ASSIGNMENT
Would you please transcribe, exactly as written, the lines of the entries below starting at the one that holds "Consumer Warranty (174, 2406)" and ending at the one that holds "SELECT VEHICLE (75, 140)", both included?

-- RECORDS PROVIDED follows --

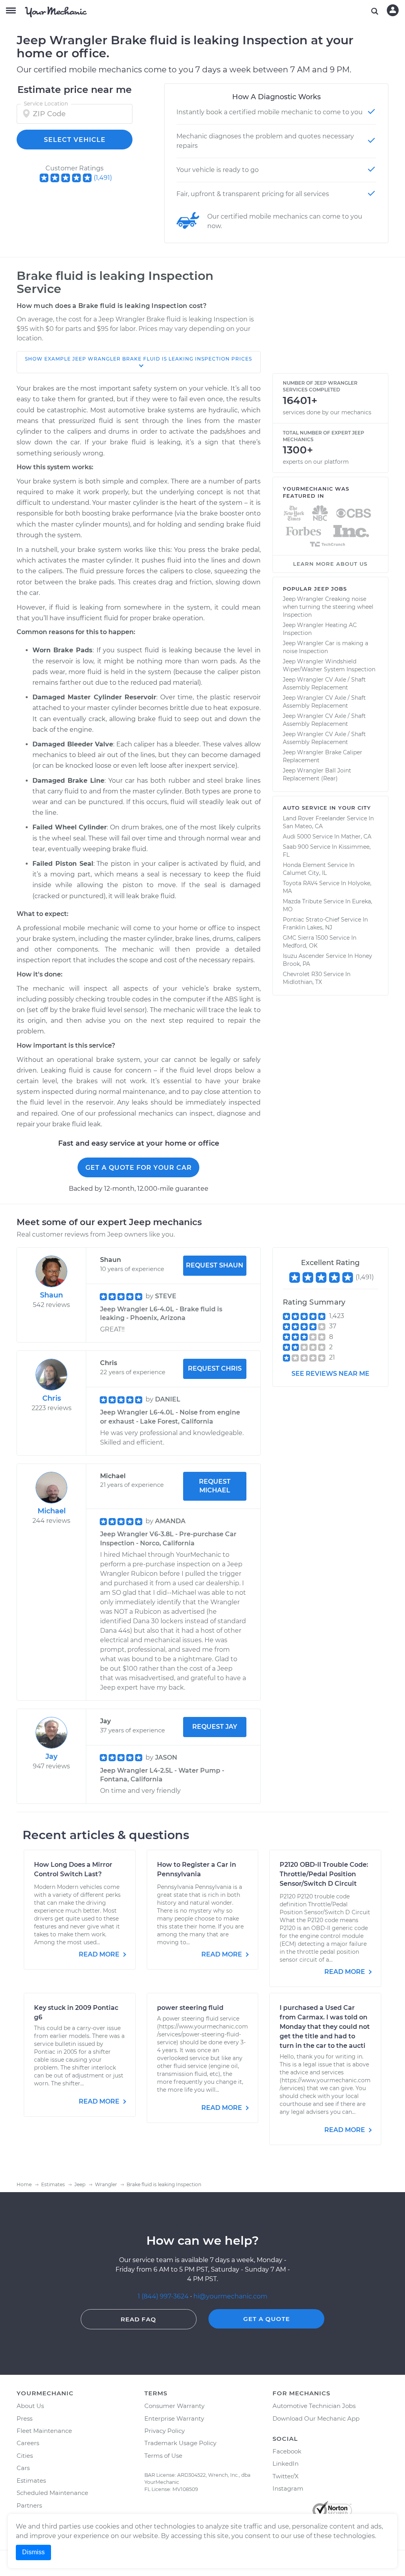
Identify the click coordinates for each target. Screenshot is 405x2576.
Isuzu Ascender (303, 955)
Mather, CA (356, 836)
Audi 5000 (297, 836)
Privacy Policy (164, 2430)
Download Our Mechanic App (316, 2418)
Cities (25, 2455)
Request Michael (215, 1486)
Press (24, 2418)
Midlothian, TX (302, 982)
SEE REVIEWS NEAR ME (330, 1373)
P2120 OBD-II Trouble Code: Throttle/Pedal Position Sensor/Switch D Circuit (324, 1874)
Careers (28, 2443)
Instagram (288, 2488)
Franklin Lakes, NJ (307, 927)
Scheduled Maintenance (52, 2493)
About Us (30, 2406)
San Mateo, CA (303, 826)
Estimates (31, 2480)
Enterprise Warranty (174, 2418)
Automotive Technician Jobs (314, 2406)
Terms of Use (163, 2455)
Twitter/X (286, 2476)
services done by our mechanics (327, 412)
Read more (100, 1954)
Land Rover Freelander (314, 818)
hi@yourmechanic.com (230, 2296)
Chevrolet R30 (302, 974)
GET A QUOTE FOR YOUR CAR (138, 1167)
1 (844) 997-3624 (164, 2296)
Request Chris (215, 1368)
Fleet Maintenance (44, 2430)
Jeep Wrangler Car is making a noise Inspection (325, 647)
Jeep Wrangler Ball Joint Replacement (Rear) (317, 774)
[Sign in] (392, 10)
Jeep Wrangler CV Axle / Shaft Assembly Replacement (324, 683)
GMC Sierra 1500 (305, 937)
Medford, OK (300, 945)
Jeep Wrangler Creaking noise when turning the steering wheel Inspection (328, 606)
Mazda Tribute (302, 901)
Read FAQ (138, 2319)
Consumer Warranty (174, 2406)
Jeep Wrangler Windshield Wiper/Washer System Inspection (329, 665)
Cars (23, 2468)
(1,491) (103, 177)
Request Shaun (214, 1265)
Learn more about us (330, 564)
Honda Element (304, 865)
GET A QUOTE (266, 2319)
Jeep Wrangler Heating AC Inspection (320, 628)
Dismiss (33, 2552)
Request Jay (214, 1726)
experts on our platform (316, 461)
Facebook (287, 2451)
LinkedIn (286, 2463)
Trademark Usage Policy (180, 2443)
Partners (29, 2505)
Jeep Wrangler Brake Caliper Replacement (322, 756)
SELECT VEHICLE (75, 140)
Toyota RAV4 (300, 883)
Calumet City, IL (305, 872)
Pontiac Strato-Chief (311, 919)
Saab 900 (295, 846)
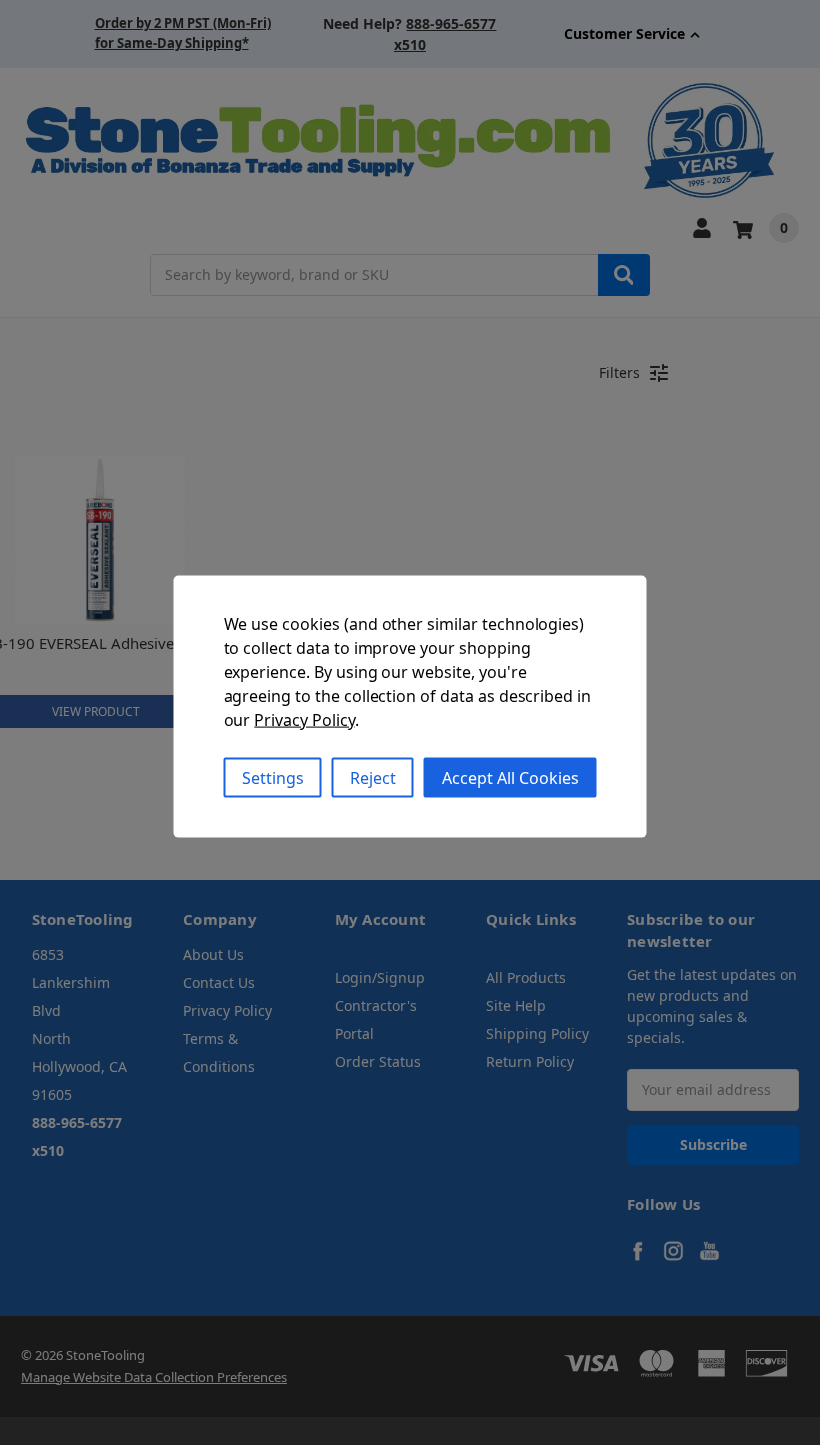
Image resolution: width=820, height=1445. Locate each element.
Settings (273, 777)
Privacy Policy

-- RECORDS PROVIDED concluded --

ANSWER BELOW
Consumer Warranty (174, 2406)
Jeep Wrangler Windshield Wiper/Washer System Inspection (329, 665)
Cars (23, 2468)
(1,491) (103, 177)
Request Shaun (214, 1265)
Learn more about us (330, 564)
Honda Element (304, 865)
GET A QUOTE (266, 2319)
Jeep Wrangler Heating AC Inspection (320, 628)
Dismiss (33, 2552)
Request Jay (214, 1726)
experts on our platform (316, 461)
Facebook (287, 2451)
LinkedIn (286, 2463)
Trademark Usage Policy (180, 2443)
Partners (29, 2505)
Jeep Wrangler Brake Caliper Replacement (322, 756)
SELECT VEHICLE (75, 140)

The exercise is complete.